• Task
Word for word, restate the entries below from their first line through the line that contains "Task: Click the save disk icon".

Records for the task section start

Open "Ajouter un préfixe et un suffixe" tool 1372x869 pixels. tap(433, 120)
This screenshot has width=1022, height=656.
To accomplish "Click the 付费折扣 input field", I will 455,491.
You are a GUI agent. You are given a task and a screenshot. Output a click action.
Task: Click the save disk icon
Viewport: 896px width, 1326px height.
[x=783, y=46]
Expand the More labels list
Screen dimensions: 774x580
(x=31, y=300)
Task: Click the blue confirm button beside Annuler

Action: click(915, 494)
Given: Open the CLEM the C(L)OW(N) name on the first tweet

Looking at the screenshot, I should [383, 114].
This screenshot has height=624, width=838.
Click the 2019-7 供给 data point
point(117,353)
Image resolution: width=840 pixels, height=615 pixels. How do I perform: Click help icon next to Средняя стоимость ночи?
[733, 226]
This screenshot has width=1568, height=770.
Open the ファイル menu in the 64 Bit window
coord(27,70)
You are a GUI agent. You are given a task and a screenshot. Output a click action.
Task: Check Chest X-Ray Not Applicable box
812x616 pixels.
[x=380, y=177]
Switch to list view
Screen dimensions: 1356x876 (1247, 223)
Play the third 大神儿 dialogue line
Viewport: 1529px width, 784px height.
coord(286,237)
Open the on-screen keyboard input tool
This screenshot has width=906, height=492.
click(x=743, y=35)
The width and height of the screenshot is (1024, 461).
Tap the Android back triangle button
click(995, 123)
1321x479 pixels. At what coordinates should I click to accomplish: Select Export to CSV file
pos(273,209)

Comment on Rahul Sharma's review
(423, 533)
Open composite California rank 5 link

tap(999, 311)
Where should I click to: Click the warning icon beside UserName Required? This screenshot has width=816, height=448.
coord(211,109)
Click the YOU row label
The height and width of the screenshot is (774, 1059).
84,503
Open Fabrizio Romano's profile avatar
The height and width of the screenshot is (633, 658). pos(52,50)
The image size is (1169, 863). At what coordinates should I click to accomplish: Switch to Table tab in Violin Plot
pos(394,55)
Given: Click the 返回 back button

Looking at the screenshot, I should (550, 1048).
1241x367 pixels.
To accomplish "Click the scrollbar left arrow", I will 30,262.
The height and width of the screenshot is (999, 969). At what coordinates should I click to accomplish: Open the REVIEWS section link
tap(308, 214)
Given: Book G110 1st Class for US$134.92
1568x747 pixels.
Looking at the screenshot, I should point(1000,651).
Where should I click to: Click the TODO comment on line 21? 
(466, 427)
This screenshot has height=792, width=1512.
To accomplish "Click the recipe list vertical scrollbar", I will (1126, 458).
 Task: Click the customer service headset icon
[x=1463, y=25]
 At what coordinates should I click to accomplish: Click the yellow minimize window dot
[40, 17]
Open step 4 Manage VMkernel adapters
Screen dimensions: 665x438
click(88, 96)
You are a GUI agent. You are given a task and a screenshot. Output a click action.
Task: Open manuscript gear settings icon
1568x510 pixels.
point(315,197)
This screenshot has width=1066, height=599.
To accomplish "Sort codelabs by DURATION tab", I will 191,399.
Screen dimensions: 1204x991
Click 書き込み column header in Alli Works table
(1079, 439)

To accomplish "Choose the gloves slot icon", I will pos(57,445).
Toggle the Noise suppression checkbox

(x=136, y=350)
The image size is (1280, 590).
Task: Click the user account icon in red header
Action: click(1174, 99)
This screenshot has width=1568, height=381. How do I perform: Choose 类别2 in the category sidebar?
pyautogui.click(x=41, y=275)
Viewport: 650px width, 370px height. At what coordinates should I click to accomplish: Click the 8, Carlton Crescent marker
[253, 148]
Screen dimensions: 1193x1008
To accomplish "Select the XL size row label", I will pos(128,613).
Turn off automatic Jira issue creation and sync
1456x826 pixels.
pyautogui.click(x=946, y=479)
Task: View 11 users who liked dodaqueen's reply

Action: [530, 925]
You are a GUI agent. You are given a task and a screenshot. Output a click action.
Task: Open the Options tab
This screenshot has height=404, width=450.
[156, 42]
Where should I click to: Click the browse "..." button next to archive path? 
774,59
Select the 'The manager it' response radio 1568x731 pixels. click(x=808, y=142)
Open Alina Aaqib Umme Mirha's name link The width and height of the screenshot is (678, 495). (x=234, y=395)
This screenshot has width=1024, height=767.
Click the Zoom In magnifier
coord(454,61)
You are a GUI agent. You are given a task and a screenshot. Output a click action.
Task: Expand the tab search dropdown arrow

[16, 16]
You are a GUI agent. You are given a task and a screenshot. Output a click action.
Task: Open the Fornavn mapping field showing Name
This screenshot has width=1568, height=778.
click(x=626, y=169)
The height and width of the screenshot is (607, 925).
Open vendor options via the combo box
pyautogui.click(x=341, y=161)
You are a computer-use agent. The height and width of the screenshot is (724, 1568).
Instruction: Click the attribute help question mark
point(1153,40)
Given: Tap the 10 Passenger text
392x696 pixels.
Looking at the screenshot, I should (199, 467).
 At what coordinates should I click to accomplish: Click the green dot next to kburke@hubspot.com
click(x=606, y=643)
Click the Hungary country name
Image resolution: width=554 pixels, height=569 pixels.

Records for the task section end

• Expected output
Open "Ajouter un préfixe et un suffixe" tool 1372x869 pixels. tap(433, 120)
This screenshot has width=1022, height=656.
To accomplish "Click the 付费折扣 input field", I will 455,491.
You are a GUI agent. You are given a task and a screenshot. Output a click action.
Task: Click the save disk icon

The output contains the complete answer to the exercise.